Notice: This website is an unofficial Microsoft Knowledge Base (hereinafter KB) archive and is intended to provide a reliable access to deleted content from Microsoft KB. All KB articles are owned by Microsoft Corporation. Read full disclaimer for more details.

"Explorer caused an invalid page fault in module MSHTML.DLL at 0137:703e34c" error message when you start Windows 95 or Windows NT with the Active Desktop enabled or when you start Internet Explorer


View products that this article applies to.

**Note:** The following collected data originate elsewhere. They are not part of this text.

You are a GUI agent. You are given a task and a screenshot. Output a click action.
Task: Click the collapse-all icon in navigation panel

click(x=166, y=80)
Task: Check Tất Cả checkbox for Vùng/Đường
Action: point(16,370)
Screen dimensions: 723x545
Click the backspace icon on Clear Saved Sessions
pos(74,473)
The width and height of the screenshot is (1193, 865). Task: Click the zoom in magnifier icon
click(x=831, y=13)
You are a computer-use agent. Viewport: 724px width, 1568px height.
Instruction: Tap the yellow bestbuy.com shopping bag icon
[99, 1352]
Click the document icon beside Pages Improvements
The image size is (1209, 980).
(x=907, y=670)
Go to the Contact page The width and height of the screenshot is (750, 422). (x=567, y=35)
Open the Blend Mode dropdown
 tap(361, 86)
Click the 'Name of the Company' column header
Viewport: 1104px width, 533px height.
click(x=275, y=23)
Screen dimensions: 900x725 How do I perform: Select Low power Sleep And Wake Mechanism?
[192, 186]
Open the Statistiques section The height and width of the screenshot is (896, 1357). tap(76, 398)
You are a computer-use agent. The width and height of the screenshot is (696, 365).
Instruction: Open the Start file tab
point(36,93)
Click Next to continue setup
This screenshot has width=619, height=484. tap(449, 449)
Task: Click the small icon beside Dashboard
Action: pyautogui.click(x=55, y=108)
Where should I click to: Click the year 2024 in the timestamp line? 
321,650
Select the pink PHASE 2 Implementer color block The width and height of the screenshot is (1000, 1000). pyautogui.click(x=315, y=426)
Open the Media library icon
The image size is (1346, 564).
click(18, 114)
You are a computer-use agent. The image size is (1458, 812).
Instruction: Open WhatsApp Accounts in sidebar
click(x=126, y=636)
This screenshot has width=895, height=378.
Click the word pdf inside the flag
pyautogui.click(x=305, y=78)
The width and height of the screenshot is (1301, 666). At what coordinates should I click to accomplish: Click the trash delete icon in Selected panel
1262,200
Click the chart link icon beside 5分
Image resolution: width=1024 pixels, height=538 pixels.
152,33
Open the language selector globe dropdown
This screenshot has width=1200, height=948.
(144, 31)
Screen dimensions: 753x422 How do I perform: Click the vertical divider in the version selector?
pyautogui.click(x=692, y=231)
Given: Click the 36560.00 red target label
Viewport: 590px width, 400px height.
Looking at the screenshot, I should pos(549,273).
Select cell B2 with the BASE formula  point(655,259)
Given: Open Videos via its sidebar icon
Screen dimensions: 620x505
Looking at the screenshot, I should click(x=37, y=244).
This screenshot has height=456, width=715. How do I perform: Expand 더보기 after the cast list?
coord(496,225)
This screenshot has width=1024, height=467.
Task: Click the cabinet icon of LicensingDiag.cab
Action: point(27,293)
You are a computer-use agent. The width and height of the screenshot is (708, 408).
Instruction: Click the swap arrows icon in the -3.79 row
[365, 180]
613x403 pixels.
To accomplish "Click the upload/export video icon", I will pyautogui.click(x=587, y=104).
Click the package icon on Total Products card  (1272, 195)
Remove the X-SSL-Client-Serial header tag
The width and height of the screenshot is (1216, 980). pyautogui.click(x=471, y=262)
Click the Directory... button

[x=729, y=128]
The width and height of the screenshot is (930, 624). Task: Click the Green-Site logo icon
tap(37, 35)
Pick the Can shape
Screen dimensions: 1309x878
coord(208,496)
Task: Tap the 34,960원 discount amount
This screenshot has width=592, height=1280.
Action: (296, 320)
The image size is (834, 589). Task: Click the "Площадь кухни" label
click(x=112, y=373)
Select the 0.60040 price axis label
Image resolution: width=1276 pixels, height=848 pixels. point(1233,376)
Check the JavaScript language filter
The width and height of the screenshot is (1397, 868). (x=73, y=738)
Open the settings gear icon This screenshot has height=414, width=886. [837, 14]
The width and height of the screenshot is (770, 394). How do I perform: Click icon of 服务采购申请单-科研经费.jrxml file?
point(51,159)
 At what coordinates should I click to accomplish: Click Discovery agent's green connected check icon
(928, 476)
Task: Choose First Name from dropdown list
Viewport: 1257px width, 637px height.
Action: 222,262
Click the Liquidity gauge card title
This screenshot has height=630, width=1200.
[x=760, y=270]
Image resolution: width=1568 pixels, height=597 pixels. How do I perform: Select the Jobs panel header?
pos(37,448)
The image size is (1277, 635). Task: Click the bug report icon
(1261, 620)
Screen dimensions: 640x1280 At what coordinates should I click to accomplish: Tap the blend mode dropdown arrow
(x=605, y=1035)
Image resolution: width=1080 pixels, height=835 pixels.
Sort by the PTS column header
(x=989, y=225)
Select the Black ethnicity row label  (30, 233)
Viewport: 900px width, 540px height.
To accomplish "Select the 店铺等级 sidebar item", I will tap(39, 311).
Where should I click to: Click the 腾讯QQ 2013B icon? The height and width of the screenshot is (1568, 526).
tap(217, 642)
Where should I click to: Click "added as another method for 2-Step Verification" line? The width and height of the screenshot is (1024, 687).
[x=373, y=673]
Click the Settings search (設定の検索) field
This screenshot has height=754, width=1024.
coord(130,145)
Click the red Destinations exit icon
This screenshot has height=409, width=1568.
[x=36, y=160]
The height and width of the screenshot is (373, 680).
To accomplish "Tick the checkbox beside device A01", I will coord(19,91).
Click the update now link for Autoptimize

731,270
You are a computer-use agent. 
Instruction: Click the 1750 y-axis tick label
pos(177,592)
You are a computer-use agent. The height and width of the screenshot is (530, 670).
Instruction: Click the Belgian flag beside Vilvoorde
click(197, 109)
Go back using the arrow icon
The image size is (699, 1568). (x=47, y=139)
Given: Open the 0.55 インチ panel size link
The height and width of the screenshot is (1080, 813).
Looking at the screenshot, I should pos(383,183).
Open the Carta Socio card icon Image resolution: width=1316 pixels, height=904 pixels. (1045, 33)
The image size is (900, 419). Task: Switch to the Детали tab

This article was previously published under Q175379
IMPORTANT: This article contains information about modifying the registry. Before you modify the registry, make sure to back it up and make sure that you understand how to restore the registry if a problem occurs. For information about how to back up, restore, and edit the registry, click the following article number to view the article in the Microsoft Knowledge Base:
256986 (http://support.microsoft.com/kb/256986/EN-US/ ) Description of the Microsoft Windows Registry
If this article does not describe the invalid page fault error message that you are receiving, view the following Microsoft Web site to view more articles that describe invalid page fault error messages in Internet Explorer:
Click here to view a list of invalid page fault articles (http://support.microsoft.com/search/default.aspx?catalog=lcid%3d1033&spid=global&query=kbieipf&adv=&mode=s&cat=false)

↑ Back to the top


Summary

When you start Windows 95 or Windows NT with the Active Desktop enabled, or when you start Internet Explorer, you may receive the following error message:
Explorer caused an invalid page fault in module MSHTML.DLL at 0137:703e34c
This error message can occur if the style sheet that specifies how Web pages are displayed in Internet Explorer is damaged, or contains an invalid command. WARNING: If you use Registry Editor incorrectly, you may cause serious problems that may require you to reinstall your operating system. Microsoft cannot guarantee that you can solve problems that result from using Registry Editor incorrectly. Use Registry Editor at your own risk.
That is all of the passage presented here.